Imagine leaving your home country — where you were valedictorian of your law school — for a new international, immersive and challenging experience. What if this experience included a master’s degree from a top law institution and allowed for entry into a global competition? Better yet, what if your presence brought forth the first win for the United States in over 20 years, and at first, you were denied personal entry? Augusto Garcia Sanjur credits two things to his success here at Penn State Law — resilience and humility.
Garcia came to the United States on a whim after Penn State Law School went on an international recruiting trip to the University of Panama — his home university. Finances were not in favor to allow Garcia to attend, but a loving and sacrificial mother could not see a better fit. Garcia’s mother has made academic sacrifices all of his life, working three jobs to ensure he was private school educated and English proficient. He was enrolled to pursue a one-year, master’s degree in international arbitration in August 2018.
However, to Garcia’s surprise, his previous English education did not fully prepare him for the language barrier he was about to face. “I thought I was Shakespeare before coming to this country,” tells Garcia in regards to his initial self-evaluation.
Once arriving in State College, the global Vismoot competition peaked Garcia’s attention, motivating him to apply. The international competition is entirely in English. Penn State has a unique philosophy when it comes to their arbitration team — the coaches themselves are law school students. Garcia was initially rejected by the coaches due to “problems with his English compared to the other participants.” He was then told he would receive a spot on the team, only if someone dropped. Two short days later, one member dropped out. This is where Garcia’s story begins.

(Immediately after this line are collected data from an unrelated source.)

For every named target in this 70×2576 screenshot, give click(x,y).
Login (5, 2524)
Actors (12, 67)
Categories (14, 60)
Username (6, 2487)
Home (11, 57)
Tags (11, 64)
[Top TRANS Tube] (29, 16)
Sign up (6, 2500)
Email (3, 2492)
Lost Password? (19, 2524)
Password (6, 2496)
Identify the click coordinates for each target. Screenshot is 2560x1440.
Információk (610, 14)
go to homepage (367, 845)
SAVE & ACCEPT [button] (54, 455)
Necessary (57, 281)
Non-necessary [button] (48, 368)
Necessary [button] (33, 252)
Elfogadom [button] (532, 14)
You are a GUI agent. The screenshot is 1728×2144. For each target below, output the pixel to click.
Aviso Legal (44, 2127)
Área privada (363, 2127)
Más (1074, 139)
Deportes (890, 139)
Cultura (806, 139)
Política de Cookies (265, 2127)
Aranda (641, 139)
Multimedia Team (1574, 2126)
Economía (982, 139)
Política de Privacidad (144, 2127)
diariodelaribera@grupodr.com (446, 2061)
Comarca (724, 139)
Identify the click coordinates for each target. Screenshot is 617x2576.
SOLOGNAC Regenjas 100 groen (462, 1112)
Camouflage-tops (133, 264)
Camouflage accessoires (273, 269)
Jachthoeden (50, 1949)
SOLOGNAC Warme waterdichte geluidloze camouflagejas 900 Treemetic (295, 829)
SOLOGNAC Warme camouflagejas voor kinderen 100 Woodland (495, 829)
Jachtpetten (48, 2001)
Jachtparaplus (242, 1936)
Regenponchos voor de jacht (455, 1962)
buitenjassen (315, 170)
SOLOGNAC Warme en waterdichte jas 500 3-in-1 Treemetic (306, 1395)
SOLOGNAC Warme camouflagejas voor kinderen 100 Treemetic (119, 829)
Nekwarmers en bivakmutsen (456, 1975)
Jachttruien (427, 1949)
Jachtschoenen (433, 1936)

The group was composed of both JD law students and those pursuing a master’s in law — seven members and two coaches. Members included Alice Gyamfi, Sanya Kishwar, Yousra Jouglaf, Muhamed Tulic, Adam Wage, Ashley Clasen and Augusto Garcia. The two coaches were Catalina Bîzîc and William Sandman.
Garcia describes the team bond as a “natural family.” The group would spend countless hours together for the next eight months, in preparation for the global stage in Vienna. Penn State’s hopes were just to make it to the round of 64, allowing them to qualify for the following year.
Each round resulted in the halving in the number of teams. To Penn State’s surprise, they continued to hear their name get called. As a ritual before each round, the team would gather in powerful prayer.
Finally, the final matchup would be Penn State University and the University of Ottawa. A funny coincidence, the University of Ottawa had visited Penn State earlier that year to help them work on their arbitration skills. Coming full circle, Penn State clinched a victory with Garcia as one of their main oralist. They claimed the global title and became the first United States school to win the Vismoot competition in 20 years.
“For me this was a lesson of humbleness. Sometimes you have to keep your head down and just keep working. The opportunities will appear, even if in the beginning you don’t see anything,” advises Garcia.
To him and his teammates surprise, all other international teams uniformly chanted a “WE ARE” when his team went up to receive their first place recognition. Chills, love and pride filled the room, but nothing filled Garcia’s heart more than the life long friendships he created on this journey.
Garcia’s story is one of sheer resilience and humility. Never once did Garcia think to give up. He noted that a true test of resilience is pushing forward when things get tough.
I’ve realized that a lot of times we work in the beginning and when things get tougher we stop,” he says. “But that is when you have to push forward.
As a direct byproduct of his hard work and dedication, Garcia’s future looks incredibly bright. He looks forward to an international arbitration internship in London this coming September, working for Wilmer Hale. He is also scheduled to take the bar exam in February. He thanks Penn State, his family, friends and God for his success.
If you don’t work, you will never have a seat at the table.